Three out of 10 teen girls are bullied. That’s according to a new survey of more than 180,000 students in grades 5 through 12 from 37 states. The survey found that an old axiom about bullying is still true: One in four students experiences bullying. But it might not be the most helpful way to think about bullying, because certain students are especially vulnerable, and need extra protection.
Girls are bullied more often than boys—30 percent of girls experience it, compared with 22 percent of boys. Students who identify their gender in any other way have it worst of all, and are twice as likely as their peers to be bullied. Across all those groups, students say they were bullied most often because of their race, sexual orientation, or the way they look—ugh.

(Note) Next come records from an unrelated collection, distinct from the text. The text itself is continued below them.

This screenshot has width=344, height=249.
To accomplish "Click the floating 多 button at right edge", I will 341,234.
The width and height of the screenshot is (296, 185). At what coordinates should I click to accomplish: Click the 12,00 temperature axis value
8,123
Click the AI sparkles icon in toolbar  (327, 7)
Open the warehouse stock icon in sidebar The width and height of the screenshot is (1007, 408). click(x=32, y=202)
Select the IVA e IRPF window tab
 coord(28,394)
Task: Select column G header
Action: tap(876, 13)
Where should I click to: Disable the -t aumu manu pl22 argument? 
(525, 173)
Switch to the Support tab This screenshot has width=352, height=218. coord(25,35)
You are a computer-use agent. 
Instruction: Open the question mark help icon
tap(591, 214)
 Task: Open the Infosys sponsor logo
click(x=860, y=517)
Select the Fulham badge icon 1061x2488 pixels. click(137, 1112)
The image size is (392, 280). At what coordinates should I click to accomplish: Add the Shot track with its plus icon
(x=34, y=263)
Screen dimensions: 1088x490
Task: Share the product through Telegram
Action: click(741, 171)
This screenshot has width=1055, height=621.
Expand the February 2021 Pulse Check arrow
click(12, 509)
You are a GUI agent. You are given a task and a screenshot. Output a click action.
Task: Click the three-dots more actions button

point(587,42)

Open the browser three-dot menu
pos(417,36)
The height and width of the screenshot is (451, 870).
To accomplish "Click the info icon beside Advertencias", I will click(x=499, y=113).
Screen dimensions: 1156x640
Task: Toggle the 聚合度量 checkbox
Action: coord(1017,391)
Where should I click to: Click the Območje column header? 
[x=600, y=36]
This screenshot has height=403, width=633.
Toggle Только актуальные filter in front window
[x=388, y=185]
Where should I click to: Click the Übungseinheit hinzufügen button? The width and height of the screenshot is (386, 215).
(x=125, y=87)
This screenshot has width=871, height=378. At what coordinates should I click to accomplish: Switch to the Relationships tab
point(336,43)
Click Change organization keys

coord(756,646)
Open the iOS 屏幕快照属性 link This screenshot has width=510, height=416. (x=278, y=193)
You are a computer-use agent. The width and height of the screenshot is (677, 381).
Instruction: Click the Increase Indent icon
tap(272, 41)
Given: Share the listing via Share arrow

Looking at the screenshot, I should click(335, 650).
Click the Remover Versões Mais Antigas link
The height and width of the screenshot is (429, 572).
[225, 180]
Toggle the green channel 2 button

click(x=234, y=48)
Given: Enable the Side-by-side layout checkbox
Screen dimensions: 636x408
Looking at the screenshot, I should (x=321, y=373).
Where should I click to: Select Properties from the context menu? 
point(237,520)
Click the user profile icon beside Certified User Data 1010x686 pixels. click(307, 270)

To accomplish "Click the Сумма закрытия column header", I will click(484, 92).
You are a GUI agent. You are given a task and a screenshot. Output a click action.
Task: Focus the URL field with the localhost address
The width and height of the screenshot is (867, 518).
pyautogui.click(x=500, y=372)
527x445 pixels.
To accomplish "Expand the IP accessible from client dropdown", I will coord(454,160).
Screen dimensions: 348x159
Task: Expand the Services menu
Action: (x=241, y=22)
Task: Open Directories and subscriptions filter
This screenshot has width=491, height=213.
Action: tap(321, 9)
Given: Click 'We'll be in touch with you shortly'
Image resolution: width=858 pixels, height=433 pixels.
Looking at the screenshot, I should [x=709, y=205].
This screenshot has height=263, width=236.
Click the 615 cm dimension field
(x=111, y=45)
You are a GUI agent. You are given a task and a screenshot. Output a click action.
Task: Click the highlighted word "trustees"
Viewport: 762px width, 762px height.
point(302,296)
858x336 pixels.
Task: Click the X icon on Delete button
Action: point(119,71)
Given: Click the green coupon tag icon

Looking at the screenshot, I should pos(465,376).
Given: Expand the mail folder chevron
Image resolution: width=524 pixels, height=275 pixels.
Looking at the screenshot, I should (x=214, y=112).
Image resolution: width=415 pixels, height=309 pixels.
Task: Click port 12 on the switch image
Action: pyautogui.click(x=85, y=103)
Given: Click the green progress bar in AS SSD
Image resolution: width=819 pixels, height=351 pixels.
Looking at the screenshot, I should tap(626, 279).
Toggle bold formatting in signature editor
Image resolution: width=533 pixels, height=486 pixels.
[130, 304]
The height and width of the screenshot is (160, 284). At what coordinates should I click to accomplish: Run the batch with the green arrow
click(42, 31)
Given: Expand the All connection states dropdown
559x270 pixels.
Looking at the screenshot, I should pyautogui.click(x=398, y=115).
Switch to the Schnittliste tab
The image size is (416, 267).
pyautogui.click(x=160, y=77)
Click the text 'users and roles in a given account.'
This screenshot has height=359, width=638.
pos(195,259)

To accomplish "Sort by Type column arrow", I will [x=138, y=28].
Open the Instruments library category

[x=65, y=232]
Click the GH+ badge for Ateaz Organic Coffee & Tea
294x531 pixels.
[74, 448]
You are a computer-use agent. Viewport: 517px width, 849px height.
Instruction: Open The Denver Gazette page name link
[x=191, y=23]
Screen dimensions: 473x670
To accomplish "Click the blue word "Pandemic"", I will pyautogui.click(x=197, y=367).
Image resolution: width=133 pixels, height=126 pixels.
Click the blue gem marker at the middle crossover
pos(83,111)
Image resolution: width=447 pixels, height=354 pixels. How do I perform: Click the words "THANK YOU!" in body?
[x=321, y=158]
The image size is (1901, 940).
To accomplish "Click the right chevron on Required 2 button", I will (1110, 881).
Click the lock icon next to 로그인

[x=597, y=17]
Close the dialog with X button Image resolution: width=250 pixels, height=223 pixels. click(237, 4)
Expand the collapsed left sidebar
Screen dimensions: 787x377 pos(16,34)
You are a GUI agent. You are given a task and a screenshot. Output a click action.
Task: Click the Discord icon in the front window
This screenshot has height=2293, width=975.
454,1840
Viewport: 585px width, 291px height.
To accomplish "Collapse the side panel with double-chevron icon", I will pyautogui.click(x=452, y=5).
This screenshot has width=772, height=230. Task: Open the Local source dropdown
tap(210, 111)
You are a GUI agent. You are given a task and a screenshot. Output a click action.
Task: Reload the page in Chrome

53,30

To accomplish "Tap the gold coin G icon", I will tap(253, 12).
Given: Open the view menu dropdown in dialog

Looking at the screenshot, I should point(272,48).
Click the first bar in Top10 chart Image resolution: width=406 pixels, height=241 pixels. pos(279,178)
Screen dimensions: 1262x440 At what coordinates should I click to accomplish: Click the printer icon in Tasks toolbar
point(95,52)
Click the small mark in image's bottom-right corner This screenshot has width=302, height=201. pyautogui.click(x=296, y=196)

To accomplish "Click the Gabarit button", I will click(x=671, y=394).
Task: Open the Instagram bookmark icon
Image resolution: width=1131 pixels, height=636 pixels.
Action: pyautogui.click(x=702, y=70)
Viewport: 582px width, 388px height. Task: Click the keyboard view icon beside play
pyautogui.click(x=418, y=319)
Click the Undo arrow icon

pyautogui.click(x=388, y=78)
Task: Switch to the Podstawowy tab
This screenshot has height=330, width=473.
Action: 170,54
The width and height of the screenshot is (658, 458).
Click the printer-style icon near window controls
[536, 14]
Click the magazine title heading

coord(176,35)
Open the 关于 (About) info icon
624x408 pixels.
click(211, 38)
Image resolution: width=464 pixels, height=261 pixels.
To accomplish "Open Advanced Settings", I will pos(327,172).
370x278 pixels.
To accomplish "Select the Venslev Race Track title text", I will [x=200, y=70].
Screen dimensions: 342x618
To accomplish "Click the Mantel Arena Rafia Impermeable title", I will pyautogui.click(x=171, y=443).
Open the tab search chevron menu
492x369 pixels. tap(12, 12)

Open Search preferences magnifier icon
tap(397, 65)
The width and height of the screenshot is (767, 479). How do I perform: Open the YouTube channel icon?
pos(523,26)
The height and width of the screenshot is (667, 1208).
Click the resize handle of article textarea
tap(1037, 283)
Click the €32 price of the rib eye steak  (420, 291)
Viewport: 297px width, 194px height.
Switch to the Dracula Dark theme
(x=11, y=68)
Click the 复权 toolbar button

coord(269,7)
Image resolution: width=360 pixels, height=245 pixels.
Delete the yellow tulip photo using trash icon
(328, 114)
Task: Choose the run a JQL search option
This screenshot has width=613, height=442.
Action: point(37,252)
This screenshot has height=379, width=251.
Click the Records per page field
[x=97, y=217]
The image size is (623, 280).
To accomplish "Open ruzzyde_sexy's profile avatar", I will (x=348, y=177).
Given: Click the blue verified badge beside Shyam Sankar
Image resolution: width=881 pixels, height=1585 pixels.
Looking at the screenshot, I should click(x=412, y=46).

When bullying has been in the news recently, it’s usually because we’re usually talking about the President—double ugh. And a separate survey from the University of California, Los Angeles, that was released last week found that more than half of public high school teachers have seen a spike in their students’ stress and anxiety since Donald Trump took office in January. Nearly 80 percent of teachers said students had told them they felt concerned about their well-being because of issues in the news (think: Muslim ban, DACA repeal, white nationalist rallies).
No matter the reason for it, bullying is bad for everybody. Victims are at greater risk for anxiety and depression, and the bullies themselves have a higher risk of substance abuse and violence later in life.
The good news is that students who think bullying is wrong can make a big difference. One study from researchers at Princeton, Rutgers and Yale Universities found that when kids—especially the so-called cool kids—call out bullies for their bad behavior, there’s less harassment at school.